I have been out of the actual development side of things for a few years, but was recently handed a large project that is going to be built with ADF and Toplink (12c). The project consists of a pre-existing database with almost 300 tables and views that will need to be mapped.
I decided to brush up on my EJB and JPA knowledge by running through the Oracle tutorial "Building a Web Application Using EJB, JPA, and JavaServer Faces". I decided to build the Java entities from some of my existing tables. This seemed to work well enough with the end result leaving me with a few single entity objects and several with composite key objects (w/ PK.java). Things start to go sideways when, as the tutorial directs, I try to build the Session Bean within the Entity Diagram. Basically, none of the entity objects created from the tables were visible in the wizard. So... I have been playing around with adding the entity objects to a persistance.xml and/or one or more orm.xmls so they would appear in the Session Bean wizard; however, all this has me doubting if I am using the correct approach.

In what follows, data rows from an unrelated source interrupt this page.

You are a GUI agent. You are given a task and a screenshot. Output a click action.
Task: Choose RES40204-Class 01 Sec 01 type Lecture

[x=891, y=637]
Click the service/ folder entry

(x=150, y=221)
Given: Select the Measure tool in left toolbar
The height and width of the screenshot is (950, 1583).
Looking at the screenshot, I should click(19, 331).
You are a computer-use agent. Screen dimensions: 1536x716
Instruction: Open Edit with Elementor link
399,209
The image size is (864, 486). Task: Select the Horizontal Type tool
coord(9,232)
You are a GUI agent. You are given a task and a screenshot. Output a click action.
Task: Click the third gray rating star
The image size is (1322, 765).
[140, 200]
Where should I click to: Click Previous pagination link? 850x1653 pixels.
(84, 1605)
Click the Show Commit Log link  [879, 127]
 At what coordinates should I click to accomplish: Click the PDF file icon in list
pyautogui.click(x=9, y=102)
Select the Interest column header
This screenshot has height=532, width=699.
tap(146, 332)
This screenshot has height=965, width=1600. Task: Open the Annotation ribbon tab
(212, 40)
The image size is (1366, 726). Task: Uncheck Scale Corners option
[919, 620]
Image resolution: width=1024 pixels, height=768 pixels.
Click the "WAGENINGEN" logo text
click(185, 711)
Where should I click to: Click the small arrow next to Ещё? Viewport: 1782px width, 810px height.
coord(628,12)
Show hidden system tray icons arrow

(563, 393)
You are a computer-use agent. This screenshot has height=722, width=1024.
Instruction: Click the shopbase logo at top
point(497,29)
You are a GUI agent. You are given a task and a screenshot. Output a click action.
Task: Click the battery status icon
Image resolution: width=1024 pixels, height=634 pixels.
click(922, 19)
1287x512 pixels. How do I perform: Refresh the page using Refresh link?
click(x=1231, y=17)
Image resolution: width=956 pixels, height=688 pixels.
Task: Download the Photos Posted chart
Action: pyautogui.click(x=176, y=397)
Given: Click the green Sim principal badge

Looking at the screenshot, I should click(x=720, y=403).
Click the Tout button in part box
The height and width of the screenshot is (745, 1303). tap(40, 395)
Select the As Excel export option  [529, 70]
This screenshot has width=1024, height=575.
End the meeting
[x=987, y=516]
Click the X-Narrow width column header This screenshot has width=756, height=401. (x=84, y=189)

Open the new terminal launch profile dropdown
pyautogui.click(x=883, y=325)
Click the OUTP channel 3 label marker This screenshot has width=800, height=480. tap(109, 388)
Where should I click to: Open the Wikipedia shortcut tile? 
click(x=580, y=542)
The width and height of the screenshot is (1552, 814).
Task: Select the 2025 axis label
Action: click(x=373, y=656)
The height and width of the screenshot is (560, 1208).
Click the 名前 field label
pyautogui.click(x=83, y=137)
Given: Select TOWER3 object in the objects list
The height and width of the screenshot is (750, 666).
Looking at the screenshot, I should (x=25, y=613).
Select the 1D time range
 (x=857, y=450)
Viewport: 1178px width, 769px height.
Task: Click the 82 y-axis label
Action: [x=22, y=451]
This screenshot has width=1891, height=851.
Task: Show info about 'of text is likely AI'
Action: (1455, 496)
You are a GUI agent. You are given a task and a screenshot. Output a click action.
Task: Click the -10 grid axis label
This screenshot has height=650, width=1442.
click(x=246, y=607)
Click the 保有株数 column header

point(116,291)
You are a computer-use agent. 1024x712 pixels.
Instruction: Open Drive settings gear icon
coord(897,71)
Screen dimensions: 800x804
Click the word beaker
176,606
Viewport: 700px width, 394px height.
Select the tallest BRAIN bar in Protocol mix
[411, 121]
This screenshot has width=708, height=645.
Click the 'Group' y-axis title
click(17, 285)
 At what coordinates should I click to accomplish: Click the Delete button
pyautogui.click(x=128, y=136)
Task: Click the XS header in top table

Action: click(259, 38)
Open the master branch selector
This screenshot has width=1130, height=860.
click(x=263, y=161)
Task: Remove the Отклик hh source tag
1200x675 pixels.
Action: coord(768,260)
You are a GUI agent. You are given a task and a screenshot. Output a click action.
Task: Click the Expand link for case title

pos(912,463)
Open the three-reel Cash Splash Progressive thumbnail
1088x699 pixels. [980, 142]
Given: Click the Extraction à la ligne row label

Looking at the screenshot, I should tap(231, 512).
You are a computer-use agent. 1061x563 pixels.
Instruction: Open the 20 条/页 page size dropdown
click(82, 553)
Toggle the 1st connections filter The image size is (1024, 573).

Back 2007, I built a smaller, but similar application using ADF and Toplink (10g). Instead of "Java entities from tables", built "Java objects from tables", and I remember having no issues building the Session Bean; of course, there was no persistence.xml either... This smaller application is still live today, with regular upgrades, and is currently thriving in the AWS Cloud.
So I am looking for advice, and possibly guidance. For a project of this size, should I scrap the tutorial and build the new application the same way I did the smaller application all those years ago, or should I press forward with using the tutorial as a template to build the new project? Is there a better solution?
I would appreciate any insight anyone is willing to share.
Thank you.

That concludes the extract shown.